(TASK GOAL): In the listing below, count each line containing "Given" and answer with the count only.
[Start of section]
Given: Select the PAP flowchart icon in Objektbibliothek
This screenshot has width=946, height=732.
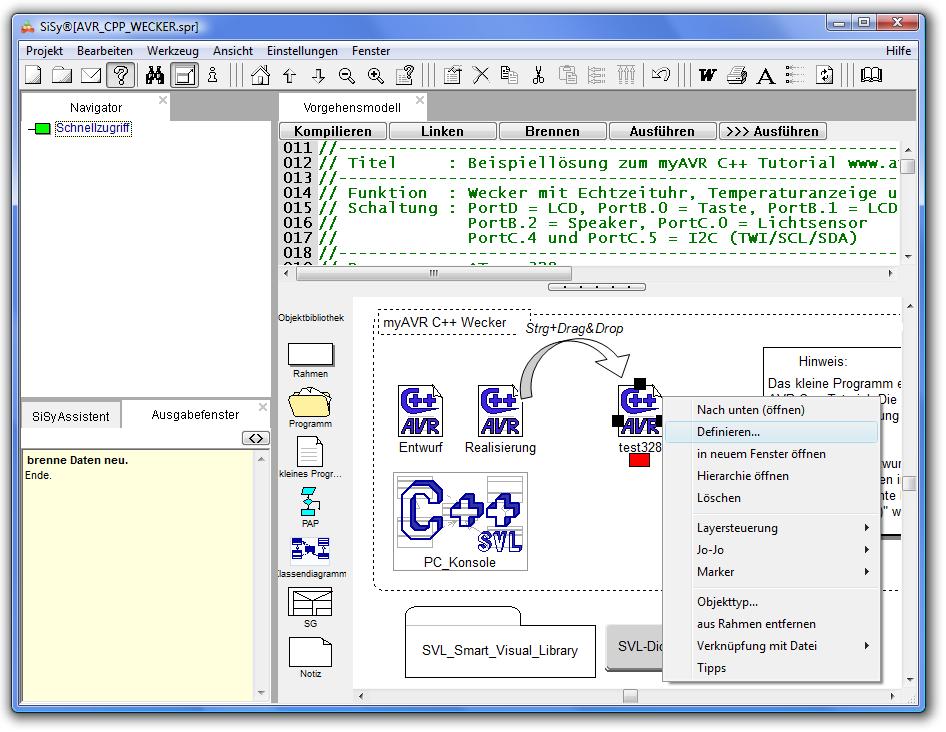Looking at the screenshot, I should coord(310,501).
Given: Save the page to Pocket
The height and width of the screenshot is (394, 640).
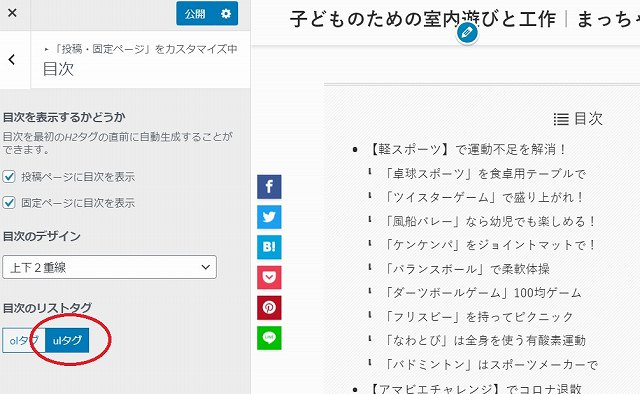Looking at the screenshot, I should (269, 277).
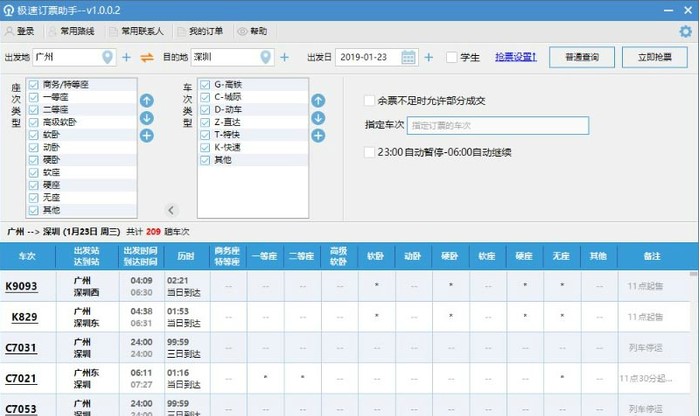Collapse the filter panel with the left chevron

170,210
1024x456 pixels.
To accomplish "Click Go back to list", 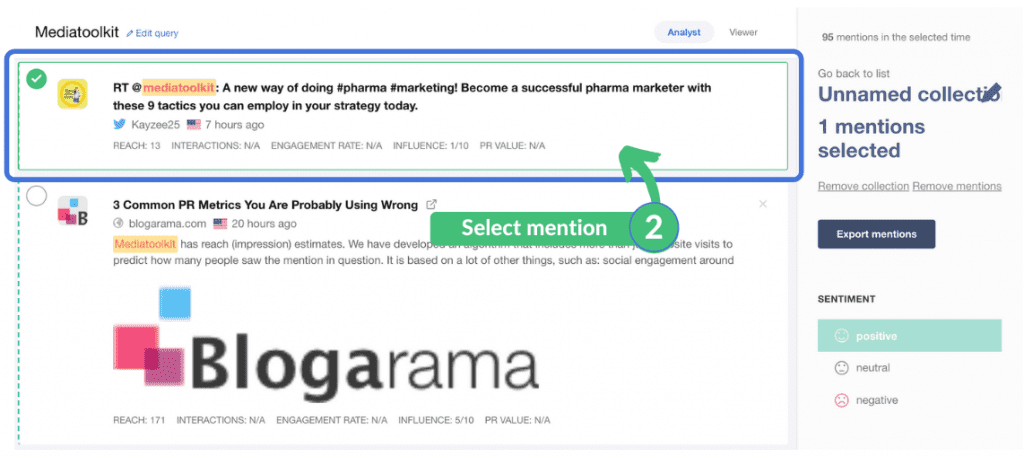I will pos(853,73).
[End of section]
(ANSWER BELOW): 2